Like most Hawaii Ironman competitors, I was determined not to walk. It is a sign of weakness, no matter what others say or how you feel. You just don’t want to succumb to that temptation of walking; otherwise, the 26 miles goes by awfully slowly.

But at the 10-mile mark, after an uphill stretch that led out of Kailua Kona, I felt the tendons behind my left knee tighten. The pain became intense. I began to run with a limp. Then I began to walk, a gait that was awkward and stiff-legged. I became a gimp with 16 miles to go. I hobbled along at about 15 minutes per mile. Dusk had colored the sky with its soft orange and purple hues. Then it got dark.

Obsession for closure
And so it went for another 10 miles—a walk in the dark. At about mile 20, I’d had enough of this walking. I needed a change of plan. I flagged down a medical van and asked for an elastic bandage and tape. I then proceeded to mummify my left leg. “Leg,” I said, “I am going to test you now, and I will probably damage you, but I have six miles to go, a 10K, a distance I know I can run.”

And that is what I did. I ran those last six miles. My own private 10K race to the finish line. I made the cutoff by two hours. I finished the Ironman in 15 hours flat.
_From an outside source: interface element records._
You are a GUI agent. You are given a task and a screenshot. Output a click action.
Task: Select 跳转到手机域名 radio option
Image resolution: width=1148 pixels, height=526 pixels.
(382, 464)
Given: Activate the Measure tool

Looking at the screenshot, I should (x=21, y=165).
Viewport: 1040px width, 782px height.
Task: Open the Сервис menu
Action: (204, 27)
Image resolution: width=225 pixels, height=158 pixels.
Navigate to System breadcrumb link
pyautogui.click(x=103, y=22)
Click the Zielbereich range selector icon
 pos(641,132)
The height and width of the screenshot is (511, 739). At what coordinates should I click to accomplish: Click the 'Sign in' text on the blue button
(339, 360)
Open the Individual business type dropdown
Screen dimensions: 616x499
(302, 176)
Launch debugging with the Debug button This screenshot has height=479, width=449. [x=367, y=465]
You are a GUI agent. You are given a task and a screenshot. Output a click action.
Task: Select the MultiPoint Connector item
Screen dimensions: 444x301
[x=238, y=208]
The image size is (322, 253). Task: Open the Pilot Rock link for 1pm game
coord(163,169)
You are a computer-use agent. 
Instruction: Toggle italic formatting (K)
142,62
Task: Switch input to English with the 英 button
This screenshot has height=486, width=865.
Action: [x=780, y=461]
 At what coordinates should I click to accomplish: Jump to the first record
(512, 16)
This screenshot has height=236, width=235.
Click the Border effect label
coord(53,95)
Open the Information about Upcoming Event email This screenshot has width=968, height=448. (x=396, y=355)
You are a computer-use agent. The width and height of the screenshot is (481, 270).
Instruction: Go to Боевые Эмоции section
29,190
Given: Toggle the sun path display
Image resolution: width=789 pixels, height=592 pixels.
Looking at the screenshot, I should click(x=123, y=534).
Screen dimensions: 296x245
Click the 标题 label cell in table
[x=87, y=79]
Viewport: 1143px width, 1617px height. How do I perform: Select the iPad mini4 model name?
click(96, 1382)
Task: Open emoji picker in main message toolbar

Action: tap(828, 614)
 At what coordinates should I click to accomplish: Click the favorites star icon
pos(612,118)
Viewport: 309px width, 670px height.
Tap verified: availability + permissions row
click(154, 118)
The next two days, I could not bend my leg. I could not walk up or down stairs. When I returned to Boulder I visited a sports doctor. He advised me not to run for several months. He said that I had “a functional or overuse injury” to my peronis tendon. It will take time to heal, he counseled. I paid him $70 and thanked him for the diagnosis. At least I wasn’t going to end up permanently disabled. Because that had been my supreme fear when I ran that final 10K at the Hawaii Ironman.

When I ran that first 10K in Boulder I was only one runner among tens of thousands. Out on the Hawaii lava fields, I was running alone, in the darkness, thinking back to that run in Boulder, four months before. It was the reference point that allowed me to finish. A tale of two races, connected by time, desire, and the obsession for closure.

What connects you standing at the starting line to crossing the finish line is a distance that is not always measured in miles or kilometers. The distance covered is often calibrated in something that resists time or measurement. It’s called willpower. Can we quantify willpower? No, but we sure can live by its powerful guiding hand.